I'm new to the HD DTV stuff, so seeing the same 20 programs over and over and over isnt wearing thin yet.

But in 6 months when Ive see it all over and over, I think change will be welcomed. Like our satellite overlords.


----------



## ebonovic (Jul 24, 2001)

Don't get me wrong... there are MASSIVE amounts of repeats on the current HD Package...

But there is just on the boarder of enough new stuff to keep me intrested.


----------



## pdawg17 (Mar 1, 2003)

ebonovic said:


> I keep trying to cancel the HD Package, but the occasional College basketball game in HD, and Extreme Engineering on Discovery (and Monster Garage, and American Choppers), plus a few others... just enough to make me keep it.
> 
> Then mix in Battlestar Galatica in HD... Then the Olympics in February..
> $9.99 (in March) is not SO bad afer all. (not great, but enough out there to keep me intrested)


Are they going to be showing a lot of Olympics thru the HD package that is different from the nbc coverage? On what channel and is there a schedule somewhere?


----------



## moonman (Jul 21, 2004)

Has anyone noticed that you can't add/remove the H/D pak via your online
account anymore??? What's up with that? I guess they want you to call, so they can
tell you how great the pkg. is


----------



## Jon J (Aug 23, 2000)

rkester said:


> Suprized the guy didn't try to keep you on board with some free months or similar.


Very nice lady just turned it off...click. No discount offers, no nothing. Just g'bye.

And moonman, I could have eliminated it online but I wanted to be sure I would not be charged a termination fee.


----------



## ebonovic (Jul 24, 2001)

Yes, someone pointed out the HD package not on the website any more.

My guess, is they are trying to cut back on people turning it on and off (just like the premiums where being done), for just one day or one hour.

As for the Olympics...

Universal HD is scheduled to show a good amount in HD.... 
(Edit: Looking through the list, it looks like UHD is primarily going to be showing HOCKEY)
But most of first run material is going to be that of non-primetime items.

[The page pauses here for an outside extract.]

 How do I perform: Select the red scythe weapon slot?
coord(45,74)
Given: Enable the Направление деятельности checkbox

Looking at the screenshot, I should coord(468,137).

Head over to http://www.nbcolympics.com/index.html

for a brakedown of what will be on what NBC/Universal networks.


----------



## MisterEd (Jun 6, 2001)

If I remove the HD package do I lose:

My DTV locals in HD (82,3,4,5 etc) - I get them OTA as well so it wouln't be a big deal?
HBO, SHO HD (I subscribe to them in SD already via Premier) ?


----------



## Jon J (Aug 23, 2000)

Will not affect OTA HD or the HBO or SHO HD channels.


----------



## rkester (Jan 10, 2005)

Jon J said:


> Will not affect OTA HD or the HBO or SHO HD channels.


Agree on the OTA since you get them OTA.

However do not agree on the premiums. If you do not subscribe to the HD package, you do not get the premium HDs (SHO and HBO). Those channels are part of the HD package, and are only available to those with the HD package who subsribe to them normally.


----------



## dishrich (Jan 16, 2002)

rkester said:


> However do not agree on the premiums. If you do not subscribe to the HD package, you do not get the premium HDs (SHO and HBO). Those channels are part of the HD package, and are only available to those with the HD package who subsribe to them normally.


100% wrong - I have HBO, DON'T have the HD package & get HBO HD just fine.
It's NEVER been a requirement to have the HD package to get the HBO &/or Showtime feeds; just that you sub to those corresponding SD premium tiers.

And for the record, you also do NOT need the HD package to get the HD LIL feeds; you just need to sub to locals.


----------



## ebonovic (Jul 24, 2001)

dishrich said:


> 100% wrong - I have HBO, DON'T have the HD package & get HBO HD just fine.
> It's NEVER been a requirement to have the HD package to get the HBO &/or Showtime feeds; just that you sub to those corresponding SD premium tiers.
> 
> And for the record, you also do NOT need the HD package to get the HD LIL feeds; you just need to sub to locals.


Ding Ding 100% correct...

Including those that applied for waviers as well for the distants.
They also not tied to the HD Package.

Bottom line... the only HD content affected by bringing the HD package on and off yoru plan, are ESPN, ESPN2, UHD, Discovery, HDNet, HDMovies


----------



## rkester (Jan 10, 2005)

dishrich - I was just repeating what I was told by DTV on several occassions. I have asked them about that several times when inquiring about the HD package and equipment.

So what you are saying is, if I dumped the HD package but had the HD reciver I'd still get my HBO HD. Geesh, that essentially means the HD package offers me even less items for my money. :/


----------



## dishrich (Jan 16, 2002)

rkester said:


> dishrich - I was just repeating what I was told by DTV on several occassions. I have asked them about that several times when inquiring about the HD package and equipment.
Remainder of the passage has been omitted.